2 今後の同和問題解決に向けた取組みについて


(1) 同和問題解決に向けた取組みの点検

 平成13年府答申において、「これまでの取組みの成果を損なうことなく、地対財特法失効後は、一般施策の活用により同和問題の解決をめざす」という新たな方向性が示され、それに基づく取組みが開始されてからすでに5年余りが経過しました。
 大阪府は、現在実施している施策の必要性等について、引き続き、府民へのわかりやすい説明に努めるとともに、次に提案する3つの視点から、施策の点検を行い、府民の信頼と理解のもとで、同和問題解決に向けた実効ある取組みを推進していく必要があります。

<点検の視点>
[1] 社会情勢やニーズの変化を勘案せず、漫然と施策を実施しているようなことはないか、真に必要なものとなっているか、また、その手法が効果的なものとなっているか等、施策内容や実施手法について、継続的に効果検証を行っているか
[2] 施策が適正かつ効率的に執行されているか
[3] 施策の目的や必要性について、府民の理解を得られるものになっているか

(点検にあたっての留意事項)
*府の様々な部局で実施されている事業について、その目的や内容が重複していないか、限られた予算のもとで、より効果的な方法等はないか等、全庁的な視点からの検証が必要です。
*また、事業の対象が限定されていないにもかかわらず、事実上、特定の地域のみでしか実施されていない事業がないか、特定の地域に重点を置く手法が、事業目的達成のために最適なものとなっているか等についても、継続的に効果検証を行っていく必要があります。
*法令を順守するという基本的な姿勢のもと、適正かつ効率的に施策が執行されているか等について、日常的に点検していくことが求められています。
*さらに、事業の実施にあたって、課題や必要性に応じて施策を行なうことが行政としての原則であり、そうした観点から実質的な公平性が確保されているか、また、府民への説明責任を果たすため、透明性の高い事業執行となっているかについての検証などを行っていく必要があります。



(2) 今後の取組みに向けた提案

 大阪府では、これまで「人権教育のための国連10年」に係る大阪府の行動計画を、平成9(1997)年3月に全国に先駆けて策定するなど、人権という普遍的文化の創造をめざし、人権尊重の重要性を明確に示すとともに、すべての行政分野において総合的な人権施策を推進する取組みを進めてきました。また、国において平成12(2000)年に施行された「人権教育及び人権啓発の推進に関する法律」に基づき、大阪府では、平成17(2005)年3月に策定した「大阪府人権教育推進計画」を地方公共団体の基本計画として位置づけ、人権教育・啓発に関する施策の積極的な推進に努めてきました。
 大阪府は、今後ともすべての人の人権が尊重される豊かな社会の実現を図るという目標を掲げるとともに、同和問題解決のための取組みを人権問題の本質からとらえるべきとした平成13年府答申に基づき、その解決を図っていくことが重要です。

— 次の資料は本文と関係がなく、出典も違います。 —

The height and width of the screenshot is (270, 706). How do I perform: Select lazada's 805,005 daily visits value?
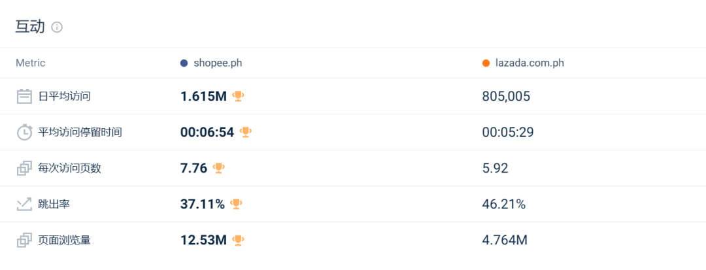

 また、同和問題は、行政だけで解決できるものではなく、行政、当事者、府民、NPOなどの民間団体、事業者、企業などがそれぞれの役割を果たすとともに、協働して取り組んでいくことが重要となります。そうした認識のもとで、大阪府や市町村は、府民一人ひとりの偏見の解消を図るとともに、当事者が内在する力を発揮して、自立、自己実現を達成し、主体的な行動へと結びつけていけるよう、必要な条件整備を行っていくことが大切です。共通の目標に向けた協働の取組みが、偏見の解消に最も効果的であり、最大の啓発ともなるからです。また、民間運動団体は、当事者の自尊感情の醸成や主体性の確立を図るため、積極的な役割を果たすことが期待されます。

(補足説明)
*アメリカの心理学者 G・W・オルポートは、その著書『偏見の心理』(培風館 1961年)の中で、「偏見は、共通の目標を追求する多数者集団と少数者集団との対等の地位での接触によって減少される」と述べています。
 この考え方を適用すると、同和地区内外の人々が、人権尊重のコミュニティづくりという共通の目標に向かって対等の立場で協働することが、同和問題解決にとって有効であるということになります。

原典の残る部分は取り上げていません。